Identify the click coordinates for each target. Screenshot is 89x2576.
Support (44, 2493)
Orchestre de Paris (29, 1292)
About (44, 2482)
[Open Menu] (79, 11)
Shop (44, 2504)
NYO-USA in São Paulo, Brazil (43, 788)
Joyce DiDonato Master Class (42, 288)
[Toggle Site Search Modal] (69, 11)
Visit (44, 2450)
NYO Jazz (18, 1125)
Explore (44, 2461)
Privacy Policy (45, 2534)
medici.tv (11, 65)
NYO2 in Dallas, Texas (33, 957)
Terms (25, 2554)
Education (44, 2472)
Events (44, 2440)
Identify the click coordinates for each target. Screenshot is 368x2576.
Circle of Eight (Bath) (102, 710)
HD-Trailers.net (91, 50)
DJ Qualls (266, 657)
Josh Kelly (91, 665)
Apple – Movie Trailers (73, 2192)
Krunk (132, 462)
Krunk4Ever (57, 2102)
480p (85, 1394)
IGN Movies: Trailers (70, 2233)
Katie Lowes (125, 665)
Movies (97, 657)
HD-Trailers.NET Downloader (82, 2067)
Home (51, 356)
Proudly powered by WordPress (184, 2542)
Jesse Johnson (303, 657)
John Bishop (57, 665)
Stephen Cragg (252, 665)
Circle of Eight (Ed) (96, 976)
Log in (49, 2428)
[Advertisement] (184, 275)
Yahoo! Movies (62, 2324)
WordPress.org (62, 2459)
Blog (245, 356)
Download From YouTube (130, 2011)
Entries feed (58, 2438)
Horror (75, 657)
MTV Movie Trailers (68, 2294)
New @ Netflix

◇ ◇ ◇ ◇ ◇ ◇ ◇

**What needs to be done:** Retype the portion of the data above that starts on the line with "Education (44, 2472)" and finishes on the line with "Log in (49, 2428)", including both of those lines.

**Task output:**
Education (44, 2472)
Events (44, 2440)
Identify the click coordinates for each target. Screenshot is 368x2576.
Circle of Eight (Bath) (102, 710)
HD-Trailers.net (91, 50)
DJ Qualls (266, 657)
Josh Kelly (91, 665)
Apple – Movie Trailers (73, 2192)
Krunk (132, 462)
Krunk4Ever (57, 2102)
480p (85, 1394)
IGN Movies: Trailers (70, 2233)
Katie Lowes (125, 665)
Movies (97, 657)
HD-Trailers.NET Downloader (82, 2067)
Home (51, 356)
Proudly powered by WordPress (184, 2542)
Jesse Johnson (303, 657)
John Bishop (57, 665)
Stephen Cragg (252, 665)
Circle of Eight (Ed) (96, 976)
Log in (49, 2428)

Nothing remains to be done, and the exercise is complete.